Joseph protected Mary (and her unborn child) from being stoned to death for alleged adultery. He protected them on the 70-mile, arduous journey through the desert from Nazareth to Bethlehem, and from there to Egypt to escape the murderous wrath of Herod. Joseph went with Mary to find Jesus in Jerusalem, where He had stayed behind in the temple after the Passover feast, and made sure that He returned safely home. Joseph's job as an earthly father to Jesus was an enormous responsibility, and so was his role as husband to Mary. Joseph was seen with Mary at the apparitions of Fatima in Portugal in modern times, and so he has evidently continued to be with Mary in heaven.

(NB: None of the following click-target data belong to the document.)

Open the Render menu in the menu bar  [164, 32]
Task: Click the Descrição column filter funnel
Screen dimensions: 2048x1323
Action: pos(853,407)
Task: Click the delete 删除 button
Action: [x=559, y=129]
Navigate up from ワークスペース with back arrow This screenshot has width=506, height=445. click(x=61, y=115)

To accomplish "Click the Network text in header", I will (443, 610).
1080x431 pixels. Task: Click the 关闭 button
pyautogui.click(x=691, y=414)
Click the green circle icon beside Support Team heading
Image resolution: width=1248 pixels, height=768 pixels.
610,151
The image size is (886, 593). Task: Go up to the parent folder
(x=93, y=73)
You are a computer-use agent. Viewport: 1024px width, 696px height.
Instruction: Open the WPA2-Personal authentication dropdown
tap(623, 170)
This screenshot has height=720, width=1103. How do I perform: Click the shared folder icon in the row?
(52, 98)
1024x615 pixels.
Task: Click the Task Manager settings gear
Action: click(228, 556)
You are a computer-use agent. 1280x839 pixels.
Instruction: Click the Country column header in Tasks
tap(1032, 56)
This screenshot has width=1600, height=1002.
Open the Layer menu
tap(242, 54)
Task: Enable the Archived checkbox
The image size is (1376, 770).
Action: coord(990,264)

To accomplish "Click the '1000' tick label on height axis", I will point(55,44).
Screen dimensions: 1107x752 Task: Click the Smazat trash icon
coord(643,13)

Considering all of these factors, I contend that a title such as Channel, or perhaps Mediatrix of the Holy Spirit, rather than Spouse (or Bride of Christ), would be far less confusing and more theologically accurate, and it would not undermine the very important part Joseph played in God's plan for the redemption and salvation of humanity. It also gives married women who are neither virgins nor mothers a more solid role model to look toward in the position of Mary as the wife of Joseph in a completely human, domestic relationship.